The Skolian Kyle Web or psiberweb can be used by telepaths as a means for instantaneous communication and for information storage. It is based on ancient technology of the Ruby Empire and powered by the Triad of Rhon empaths, strongest empaths there are. Without the Rhon, the Web would collapse.

==Matriarchy==

The Skolian Empire is based on the remnants of the more powerful, ancient Ruby Empire, which was a true matriarchy. Physically, the women were taller and bigger than men. In many descriptions of women in her book, Asaro compares them to the "ancient warrior queens." Although the society is currently egalitarian, and the Imperator is male, remnants of matriarchy remain.

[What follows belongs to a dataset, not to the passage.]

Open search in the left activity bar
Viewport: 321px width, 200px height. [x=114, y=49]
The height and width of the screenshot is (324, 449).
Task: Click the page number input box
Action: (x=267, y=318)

The main character, Sauscony Valdoria is a warrior, a Jagernaut (biomechanically enhanced fighter and pilot) with the rank of a Primary (military status equivalent to general) and very tough. She admits to being bad with words and emotions, she suppresses her feelings and hides her weaknesses. She is much more comfortable with physical rather than emotional confrontation. In her relationship with Jaibriol Qox, she also takes the dominant role. She is more than twice his age, more experienced and powerful. When he is captured, she rescues and more-or-less physically carries him out of his cell.

==Place in genre and associated controversies==

Described as "an unusually masterful first novel" by Booklist, Primary Inversion has been called hard science fiction, action-rich drama, space opera, military science fiction, science fiction romance, and space adventure. The book has received praise both for Asaro's development of the emotional lives of the characters and for its innovative use of scientific extrapolation. In an interview at Intel's Moments of Genius web site, Asaro describes how her publisher introduced her books as hard science fiction and how she uses her doctorate in theoretical physics as background for her fiction.

The label assigned to the book has become a source of controversy, in particular due to the blend of hard science with romance in the Romeo and Juliet tale of love between the scions of two empires. Some romance readers have said the book doesn't qualify as romance because it is, first and foremost, a story that emphasizes science fiction, one where the two lovers are separated for a third of the book; whereas some science fiction readers have criticized the extent of the development of the love relationship and emotional lives of the characters.

Asaro has been accepting of the term romance despite the controversy and has expressed pleased surprise that her works attracted the interest of the romance community.